Per far ciò è possibile utilizzare oltre alla tecnica EMDR, la tecnica cognitivo-comportamentale ABC con lo scopo di permettere al paziente di ricostruire in maniera integrata le componenti frammentate delle proprie vicende traumatiche. A tal punto, dopo che i ricordi hanno assunto l’integrità e la sintesi necessarie, è possibile avviare la scoperta guidata dei significati generali dell’evento accaduto in passato, in modo tale che il paziente impari ad agire sulla realtà presente con nuove strutture cognitive senza essere disturbato dall’effetto disorganizzante del ricordo traumatico.

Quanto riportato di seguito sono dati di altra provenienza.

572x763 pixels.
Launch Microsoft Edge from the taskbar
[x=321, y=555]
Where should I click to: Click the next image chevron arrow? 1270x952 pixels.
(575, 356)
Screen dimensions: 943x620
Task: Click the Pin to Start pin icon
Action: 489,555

Per integrazione e sintesi personale si intende dunque la capacità di costruire strutture di significato che, distinguendoli e contestualizzandoli, connettono fra loro i diversi stati dell’io. L’integrazione può avvenire (spontaneamente e non) grazie all’incremento delle capacità metacognitive del paziente all’interno di un lungo lavoro psicoterapeutico. Infatti, l’integrazione degli stati dell’io dissociati richiede necessariamente un contesto interpersonale unitario in cui l’interlocutore esperto si accorga della loro esistenza e separatezza dalla coscienza e dalla memoria, segnalandola (esplicitamente o implicitamente) al paziente.

Infine, il ruolo del clinico nella terza fase del protocollo terapeutico sarà quello di confermare, sostenere e promuovere le nuove capacità del paziente dialogando sul modo con cui lo stesso le esercita nella vita quotidiana.